The Privacy session agent provides a rule-based means of blocking, encrypting or replacing sensitive data in captured Web requests and responses. The Privacy session agent can be deployed on the CX server, a CX Passive Capture Application server, or individual Web servers.
Tealeaf currently supports two Privacy session agent session agents: [Privacy]
and [PrivacyEx]
. The latter extends the functionality of the former. [Privacy]
is an earlier version with a reduced feature set. When you enable Privacy session agent in your pipeline, you should use [PrivacyEx]
.
The Privacy session agent can block, encrypt, or replace sensitive data, drop hits (or just response data from hits), as well as add, modify, or remove name/value pairs in the request.

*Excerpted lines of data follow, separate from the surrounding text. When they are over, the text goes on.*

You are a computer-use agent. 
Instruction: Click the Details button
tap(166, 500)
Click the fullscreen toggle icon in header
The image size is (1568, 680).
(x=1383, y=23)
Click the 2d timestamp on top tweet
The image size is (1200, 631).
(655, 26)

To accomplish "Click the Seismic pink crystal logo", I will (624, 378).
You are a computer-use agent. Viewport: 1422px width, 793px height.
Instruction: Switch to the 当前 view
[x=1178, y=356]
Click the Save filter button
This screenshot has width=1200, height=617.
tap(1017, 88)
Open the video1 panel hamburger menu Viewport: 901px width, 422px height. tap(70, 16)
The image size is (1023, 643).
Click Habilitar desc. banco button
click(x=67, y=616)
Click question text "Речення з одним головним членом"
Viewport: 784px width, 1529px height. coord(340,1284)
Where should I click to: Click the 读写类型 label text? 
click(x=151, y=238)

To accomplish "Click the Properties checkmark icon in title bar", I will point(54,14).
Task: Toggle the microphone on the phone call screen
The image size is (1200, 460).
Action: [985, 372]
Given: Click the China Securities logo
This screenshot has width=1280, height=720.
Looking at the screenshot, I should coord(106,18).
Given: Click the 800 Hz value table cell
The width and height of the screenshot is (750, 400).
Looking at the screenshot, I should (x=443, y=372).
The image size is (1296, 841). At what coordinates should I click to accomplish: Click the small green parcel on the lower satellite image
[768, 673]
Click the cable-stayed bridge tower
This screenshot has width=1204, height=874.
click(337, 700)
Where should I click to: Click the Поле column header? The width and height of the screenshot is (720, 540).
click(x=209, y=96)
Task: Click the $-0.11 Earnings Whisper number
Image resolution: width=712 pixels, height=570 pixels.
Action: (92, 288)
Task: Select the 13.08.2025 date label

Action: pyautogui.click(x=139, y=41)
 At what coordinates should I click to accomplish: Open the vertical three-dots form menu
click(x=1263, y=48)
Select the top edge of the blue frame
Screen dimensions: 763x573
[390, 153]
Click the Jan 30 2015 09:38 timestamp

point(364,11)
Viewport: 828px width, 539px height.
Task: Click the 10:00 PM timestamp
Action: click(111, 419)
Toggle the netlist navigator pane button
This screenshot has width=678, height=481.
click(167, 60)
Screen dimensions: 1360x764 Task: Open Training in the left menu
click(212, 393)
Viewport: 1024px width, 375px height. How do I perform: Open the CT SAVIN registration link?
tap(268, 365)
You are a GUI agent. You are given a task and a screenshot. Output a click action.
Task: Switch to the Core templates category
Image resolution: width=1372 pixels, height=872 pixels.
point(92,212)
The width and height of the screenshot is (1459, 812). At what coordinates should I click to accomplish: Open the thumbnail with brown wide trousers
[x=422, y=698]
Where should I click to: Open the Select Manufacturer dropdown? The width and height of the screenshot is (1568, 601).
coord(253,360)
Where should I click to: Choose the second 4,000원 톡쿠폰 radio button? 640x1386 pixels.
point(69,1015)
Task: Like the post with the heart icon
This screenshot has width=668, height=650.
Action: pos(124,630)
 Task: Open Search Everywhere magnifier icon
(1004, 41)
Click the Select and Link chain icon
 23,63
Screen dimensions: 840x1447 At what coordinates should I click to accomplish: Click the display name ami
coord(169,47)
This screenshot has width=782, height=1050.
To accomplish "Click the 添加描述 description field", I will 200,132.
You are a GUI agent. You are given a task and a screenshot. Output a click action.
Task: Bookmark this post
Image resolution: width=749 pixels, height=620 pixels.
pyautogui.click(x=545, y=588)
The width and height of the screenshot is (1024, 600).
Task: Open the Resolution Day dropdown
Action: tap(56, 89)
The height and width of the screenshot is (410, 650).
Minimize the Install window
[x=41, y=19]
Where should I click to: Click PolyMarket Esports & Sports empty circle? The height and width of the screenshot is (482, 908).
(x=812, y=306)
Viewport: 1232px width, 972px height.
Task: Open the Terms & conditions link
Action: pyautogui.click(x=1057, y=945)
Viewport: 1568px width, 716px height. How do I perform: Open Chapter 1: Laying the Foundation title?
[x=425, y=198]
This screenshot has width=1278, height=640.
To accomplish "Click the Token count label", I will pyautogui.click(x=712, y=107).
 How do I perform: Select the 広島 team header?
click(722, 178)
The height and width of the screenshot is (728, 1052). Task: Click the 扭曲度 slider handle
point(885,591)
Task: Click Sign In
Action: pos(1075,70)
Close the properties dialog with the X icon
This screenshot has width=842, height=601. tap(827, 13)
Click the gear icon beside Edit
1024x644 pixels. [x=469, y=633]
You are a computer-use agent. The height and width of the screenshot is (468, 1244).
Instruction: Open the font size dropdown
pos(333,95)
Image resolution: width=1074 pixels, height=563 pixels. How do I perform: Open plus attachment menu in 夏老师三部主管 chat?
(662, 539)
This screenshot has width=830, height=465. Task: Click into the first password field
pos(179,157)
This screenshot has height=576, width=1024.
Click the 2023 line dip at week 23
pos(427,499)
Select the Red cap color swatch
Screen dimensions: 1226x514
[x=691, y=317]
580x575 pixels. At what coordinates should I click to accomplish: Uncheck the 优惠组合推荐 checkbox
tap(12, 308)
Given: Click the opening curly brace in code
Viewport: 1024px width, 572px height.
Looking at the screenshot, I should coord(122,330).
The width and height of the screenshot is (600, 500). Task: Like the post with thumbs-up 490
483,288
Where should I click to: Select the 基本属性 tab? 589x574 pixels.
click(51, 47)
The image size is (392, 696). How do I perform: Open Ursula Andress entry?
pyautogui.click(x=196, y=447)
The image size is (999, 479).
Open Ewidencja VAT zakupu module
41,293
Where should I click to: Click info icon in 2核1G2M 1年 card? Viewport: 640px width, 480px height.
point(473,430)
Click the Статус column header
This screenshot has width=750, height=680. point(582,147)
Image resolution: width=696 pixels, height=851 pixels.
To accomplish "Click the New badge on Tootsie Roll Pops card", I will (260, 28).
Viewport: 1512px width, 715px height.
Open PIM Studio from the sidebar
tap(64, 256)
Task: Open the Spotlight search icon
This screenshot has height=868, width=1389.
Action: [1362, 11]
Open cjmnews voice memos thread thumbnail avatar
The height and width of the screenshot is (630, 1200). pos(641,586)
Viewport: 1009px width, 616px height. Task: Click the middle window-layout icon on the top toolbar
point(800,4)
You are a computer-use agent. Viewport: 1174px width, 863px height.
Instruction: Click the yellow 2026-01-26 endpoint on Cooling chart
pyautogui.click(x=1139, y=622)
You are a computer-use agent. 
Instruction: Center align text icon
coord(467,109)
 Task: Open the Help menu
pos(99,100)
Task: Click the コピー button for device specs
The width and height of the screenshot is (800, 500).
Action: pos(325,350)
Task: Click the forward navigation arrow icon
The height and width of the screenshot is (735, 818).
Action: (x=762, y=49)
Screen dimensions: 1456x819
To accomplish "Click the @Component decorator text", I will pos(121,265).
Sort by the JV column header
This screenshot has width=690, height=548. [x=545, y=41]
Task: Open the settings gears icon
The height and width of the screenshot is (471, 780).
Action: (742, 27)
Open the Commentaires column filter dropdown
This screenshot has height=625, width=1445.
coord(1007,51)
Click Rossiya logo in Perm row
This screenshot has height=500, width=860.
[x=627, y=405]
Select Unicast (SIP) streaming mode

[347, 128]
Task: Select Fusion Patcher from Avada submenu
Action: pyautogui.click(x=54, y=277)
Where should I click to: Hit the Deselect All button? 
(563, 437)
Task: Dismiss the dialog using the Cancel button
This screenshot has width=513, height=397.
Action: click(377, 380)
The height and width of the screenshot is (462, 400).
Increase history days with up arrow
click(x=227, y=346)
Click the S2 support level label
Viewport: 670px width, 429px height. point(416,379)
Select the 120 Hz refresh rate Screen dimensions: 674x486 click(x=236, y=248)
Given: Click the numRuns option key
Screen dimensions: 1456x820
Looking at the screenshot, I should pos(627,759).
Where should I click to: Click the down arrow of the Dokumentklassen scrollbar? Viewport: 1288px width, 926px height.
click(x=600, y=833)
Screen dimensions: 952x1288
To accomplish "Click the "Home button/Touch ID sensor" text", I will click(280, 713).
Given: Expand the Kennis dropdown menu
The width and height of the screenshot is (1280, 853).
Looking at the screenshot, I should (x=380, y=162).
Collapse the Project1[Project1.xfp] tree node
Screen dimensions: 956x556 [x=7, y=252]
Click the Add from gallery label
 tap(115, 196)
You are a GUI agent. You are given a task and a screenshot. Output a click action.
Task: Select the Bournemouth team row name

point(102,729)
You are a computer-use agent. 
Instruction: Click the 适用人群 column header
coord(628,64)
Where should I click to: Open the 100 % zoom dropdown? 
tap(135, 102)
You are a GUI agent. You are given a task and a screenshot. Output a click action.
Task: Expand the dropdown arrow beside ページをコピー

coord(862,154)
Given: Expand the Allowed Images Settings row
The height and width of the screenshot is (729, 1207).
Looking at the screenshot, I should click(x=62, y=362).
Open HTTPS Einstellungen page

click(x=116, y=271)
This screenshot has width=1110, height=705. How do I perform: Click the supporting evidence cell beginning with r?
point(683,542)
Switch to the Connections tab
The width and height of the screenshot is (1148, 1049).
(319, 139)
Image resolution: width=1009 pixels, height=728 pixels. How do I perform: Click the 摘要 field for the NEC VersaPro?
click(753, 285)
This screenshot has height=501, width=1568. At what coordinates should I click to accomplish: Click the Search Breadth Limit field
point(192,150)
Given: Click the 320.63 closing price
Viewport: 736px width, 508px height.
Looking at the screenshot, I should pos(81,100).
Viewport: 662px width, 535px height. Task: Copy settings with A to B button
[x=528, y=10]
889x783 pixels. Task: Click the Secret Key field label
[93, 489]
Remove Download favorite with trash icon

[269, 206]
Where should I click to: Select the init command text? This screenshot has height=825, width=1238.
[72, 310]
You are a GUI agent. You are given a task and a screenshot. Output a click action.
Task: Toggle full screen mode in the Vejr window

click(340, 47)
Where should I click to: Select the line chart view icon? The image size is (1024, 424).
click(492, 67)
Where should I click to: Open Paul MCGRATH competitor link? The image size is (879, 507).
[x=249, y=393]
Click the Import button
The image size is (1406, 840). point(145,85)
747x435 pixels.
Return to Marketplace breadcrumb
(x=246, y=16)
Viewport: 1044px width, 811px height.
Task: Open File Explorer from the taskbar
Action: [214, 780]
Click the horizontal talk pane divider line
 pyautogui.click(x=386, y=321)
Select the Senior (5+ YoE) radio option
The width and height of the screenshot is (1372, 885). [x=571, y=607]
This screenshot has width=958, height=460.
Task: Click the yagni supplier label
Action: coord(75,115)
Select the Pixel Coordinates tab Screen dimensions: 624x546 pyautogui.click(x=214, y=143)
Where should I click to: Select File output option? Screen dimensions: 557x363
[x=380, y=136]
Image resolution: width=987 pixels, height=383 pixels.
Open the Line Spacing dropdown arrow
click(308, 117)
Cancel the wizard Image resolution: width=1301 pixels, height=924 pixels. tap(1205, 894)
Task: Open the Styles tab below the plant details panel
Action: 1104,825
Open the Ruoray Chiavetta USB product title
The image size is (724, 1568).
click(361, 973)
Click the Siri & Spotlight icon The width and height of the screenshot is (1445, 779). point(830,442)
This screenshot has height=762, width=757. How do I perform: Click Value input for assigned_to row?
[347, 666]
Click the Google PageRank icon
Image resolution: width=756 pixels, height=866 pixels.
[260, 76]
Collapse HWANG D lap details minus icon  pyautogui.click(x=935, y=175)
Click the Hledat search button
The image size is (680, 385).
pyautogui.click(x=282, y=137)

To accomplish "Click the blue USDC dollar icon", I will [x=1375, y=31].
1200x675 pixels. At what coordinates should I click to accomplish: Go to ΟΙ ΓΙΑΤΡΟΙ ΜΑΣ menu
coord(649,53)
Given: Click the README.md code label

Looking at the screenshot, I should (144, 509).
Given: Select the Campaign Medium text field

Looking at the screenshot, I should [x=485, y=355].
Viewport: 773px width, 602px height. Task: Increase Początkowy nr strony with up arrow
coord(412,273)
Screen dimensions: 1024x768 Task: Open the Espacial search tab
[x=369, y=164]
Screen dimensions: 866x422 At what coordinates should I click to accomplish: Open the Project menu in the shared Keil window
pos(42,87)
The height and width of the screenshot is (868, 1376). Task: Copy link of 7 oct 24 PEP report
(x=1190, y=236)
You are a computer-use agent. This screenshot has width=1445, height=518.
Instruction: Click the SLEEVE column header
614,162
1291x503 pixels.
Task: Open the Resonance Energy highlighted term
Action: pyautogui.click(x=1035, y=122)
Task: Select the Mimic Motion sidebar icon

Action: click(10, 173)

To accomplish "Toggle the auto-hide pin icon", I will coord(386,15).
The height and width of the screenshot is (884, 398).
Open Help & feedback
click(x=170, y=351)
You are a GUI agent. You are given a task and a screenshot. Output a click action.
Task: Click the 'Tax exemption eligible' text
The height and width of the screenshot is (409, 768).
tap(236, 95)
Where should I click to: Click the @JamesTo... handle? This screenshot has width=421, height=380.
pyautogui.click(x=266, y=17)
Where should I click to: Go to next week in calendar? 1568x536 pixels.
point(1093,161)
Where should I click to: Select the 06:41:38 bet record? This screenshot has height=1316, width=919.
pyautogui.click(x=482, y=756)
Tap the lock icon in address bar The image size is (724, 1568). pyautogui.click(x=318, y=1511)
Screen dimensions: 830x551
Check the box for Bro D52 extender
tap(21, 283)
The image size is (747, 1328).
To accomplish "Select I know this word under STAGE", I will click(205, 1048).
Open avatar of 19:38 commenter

- Blocked Data is permanently replaced with a specified strike character, which is repeated to match the length of the blocked data. The default strike character is
X
.Note: This replacement is a non-reversible operation. Only block sensitive data that never needs to be retrieved. - Encryption is performed using a privacy key, which is assigned to a specific NT group. Each privacy action can specify a key or group for encryption. After the data is encrypted, the original data is blocked using a different strike character to indicate that it has been encrypted. The encrypted data is saved in the
[Privacy]
section in the request.- The default strike character for encryption is
@
. - You can assign privacy keys using TMS.
- When a session with data encrypted by Privacy session agent is replayed, the CX RealiTea Viewer or Browser Based Replay retrieves the privacy keys for groups to which the current user belongs and decrypts only those data items encrypted with the authorized keys.
Note: Fields that have been encrypted using privacy rules in the CX Passive Capture Application or Windows™ pipelines cannot be decrypted in the Portal.
- These encrypted fields can be decrypted only during replay.
- As an alternative, you can leave the configured fields in unencrypted state in the session data and then define privacy rules specifically to be applied during session replay, permitting the display of the unencrypted data in the Portal, as needed.
- The default strike character for encryption is
- Replace Data: When data is replaced, a pre-configured replacement string is inserted, or the data is removed, if no replacement string is specified. This operation is non-reversible.
- Edit name/value pairs: You can also use the Privacy session agent to add, modify or remove name/value pairs (a field name and its value) in the request. This feature provides powerful options for manipulating the metadata used to process hits.